▶ [What to work on] When you reach the line containing "Select the Temp", repeat that line and each one after it exactly until the records end, leaving out pictures.

─── The data

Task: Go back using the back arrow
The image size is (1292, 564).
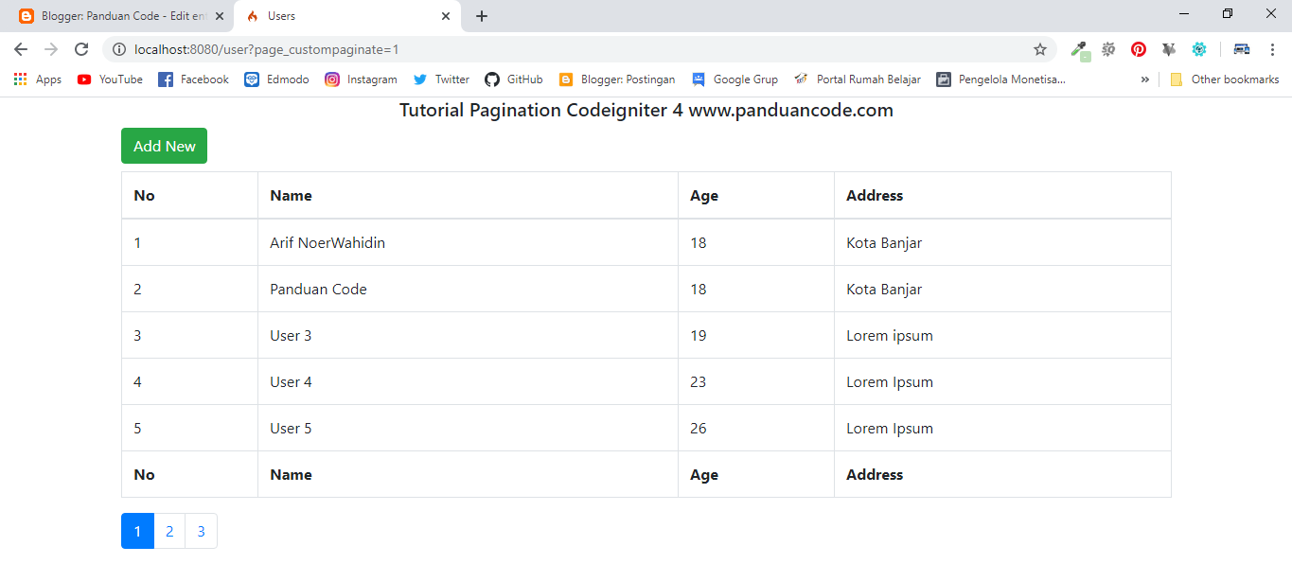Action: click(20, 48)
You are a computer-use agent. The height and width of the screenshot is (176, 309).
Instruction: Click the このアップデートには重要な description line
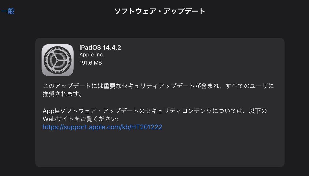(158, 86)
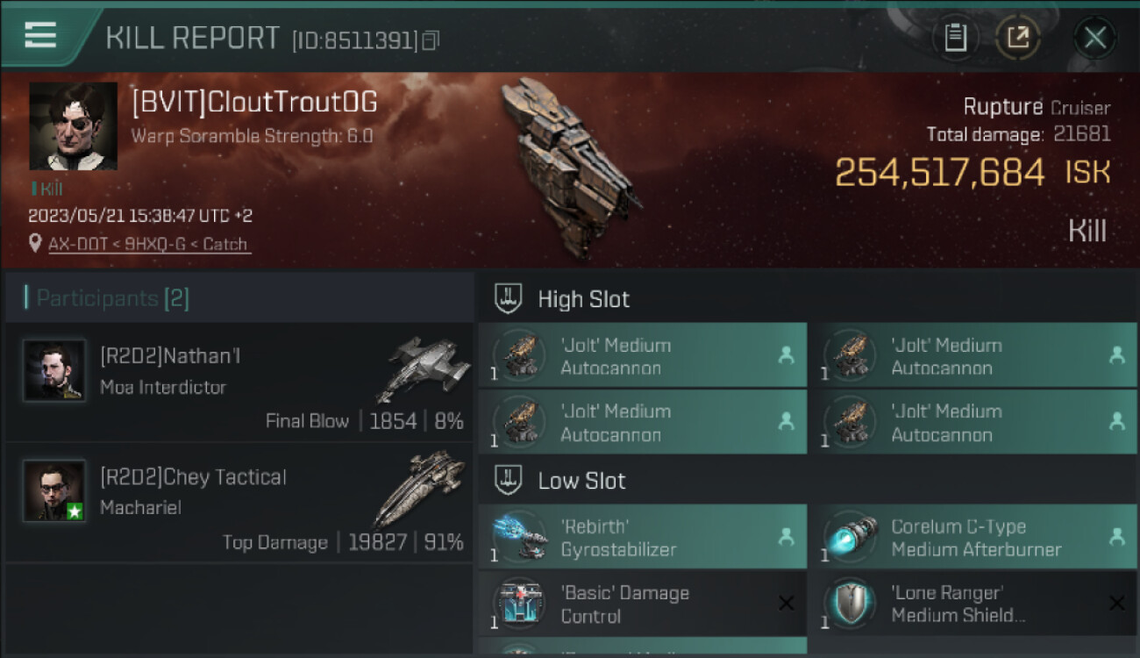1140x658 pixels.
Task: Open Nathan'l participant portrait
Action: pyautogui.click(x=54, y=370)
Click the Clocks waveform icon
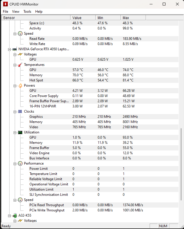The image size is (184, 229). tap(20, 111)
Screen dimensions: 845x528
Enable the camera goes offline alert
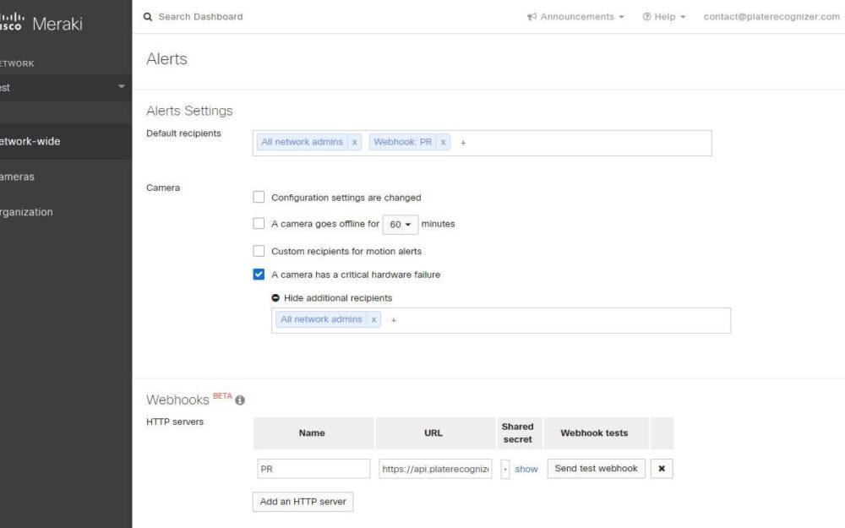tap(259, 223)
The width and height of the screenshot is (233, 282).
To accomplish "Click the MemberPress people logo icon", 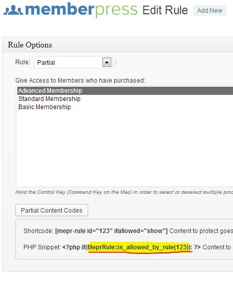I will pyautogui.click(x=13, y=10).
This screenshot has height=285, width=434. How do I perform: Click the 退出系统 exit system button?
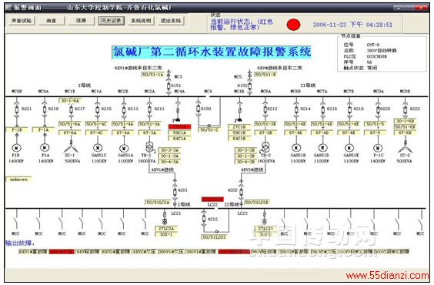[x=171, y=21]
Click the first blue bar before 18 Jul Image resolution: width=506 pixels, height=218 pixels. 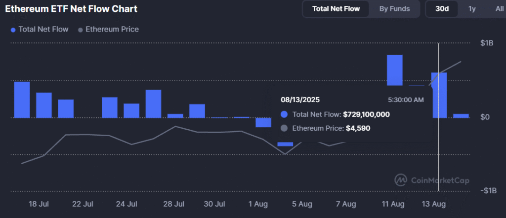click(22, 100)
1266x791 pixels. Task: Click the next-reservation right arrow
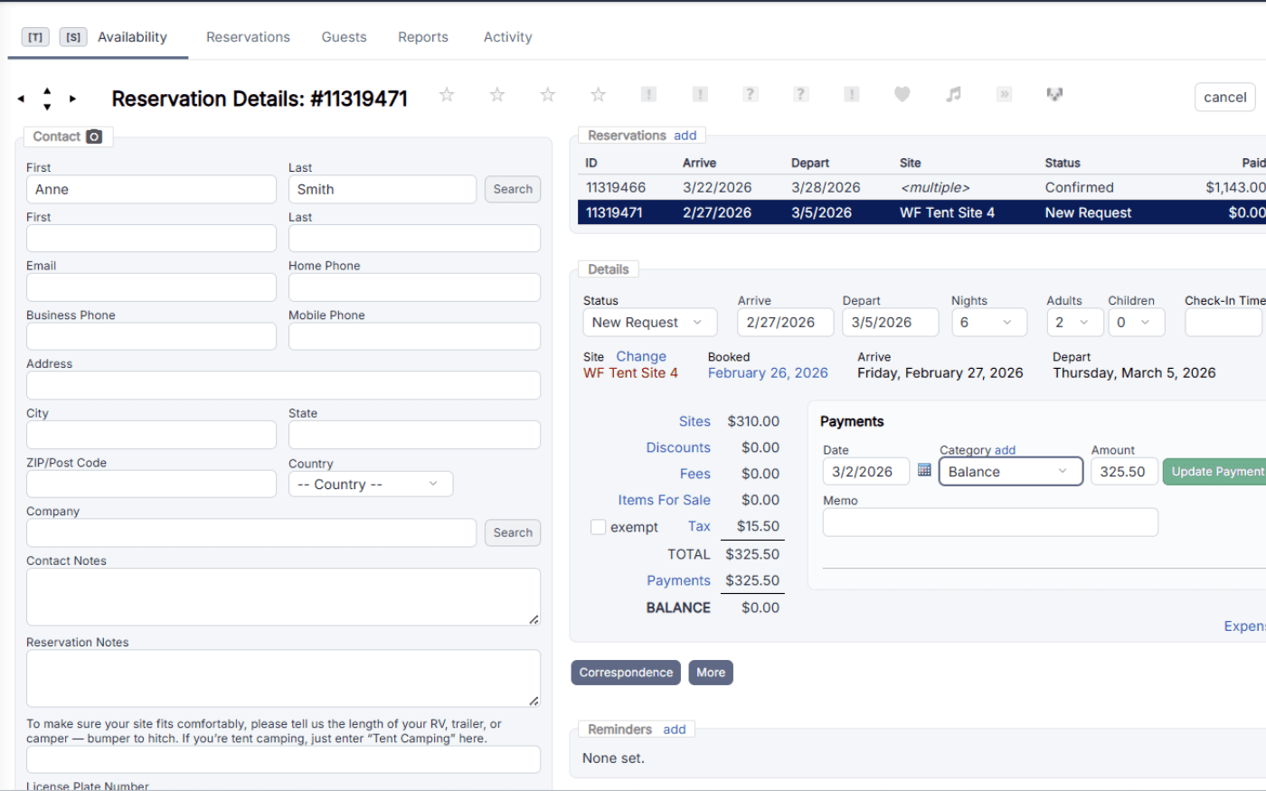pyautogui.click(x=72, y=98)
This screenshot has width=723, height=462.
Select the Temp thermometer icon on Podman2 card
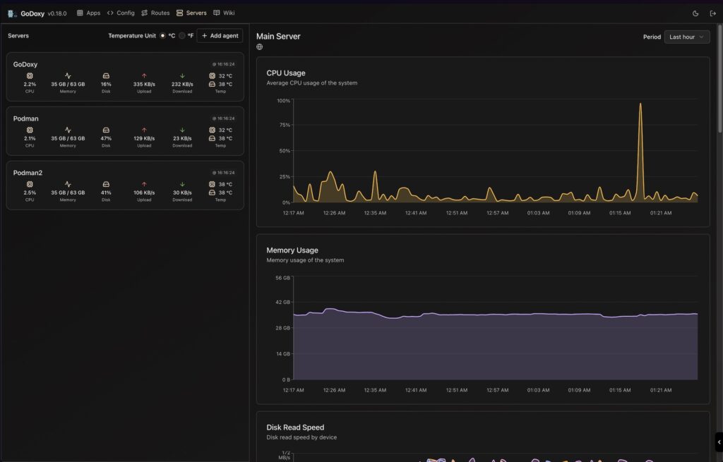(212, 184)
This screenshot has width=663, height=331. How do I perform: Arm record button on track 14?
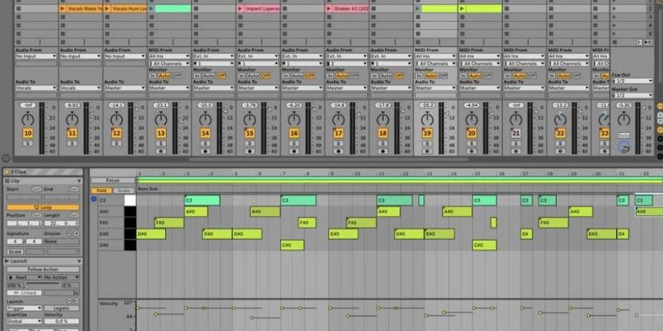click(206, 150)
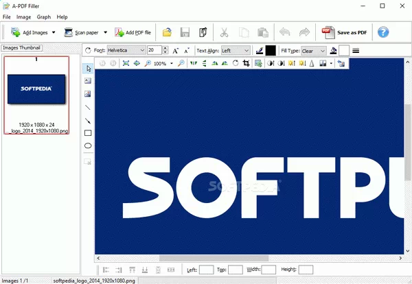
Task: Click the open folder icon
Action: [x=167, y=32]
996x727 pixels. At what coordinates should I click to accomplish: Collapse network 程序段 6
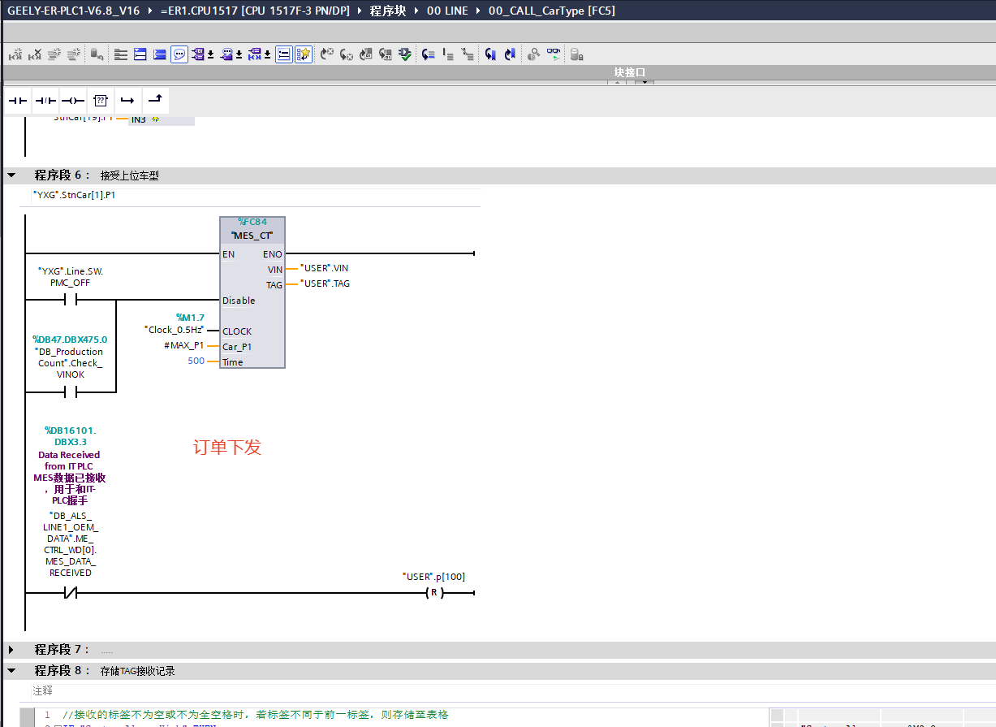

──────

▶ [Exercise solution]
Select the Temp thermometer icon on Podman2 card
(212, 184)
This screenshot has width=663, height=331. How do I perform: Arm record button on track 14?
click(206, 150)
Task: Click the open folder icon
Action: [x=167, y=32]
996x727 pixels. At what coordinates should I click to accomplish: Collapse network 程序段 6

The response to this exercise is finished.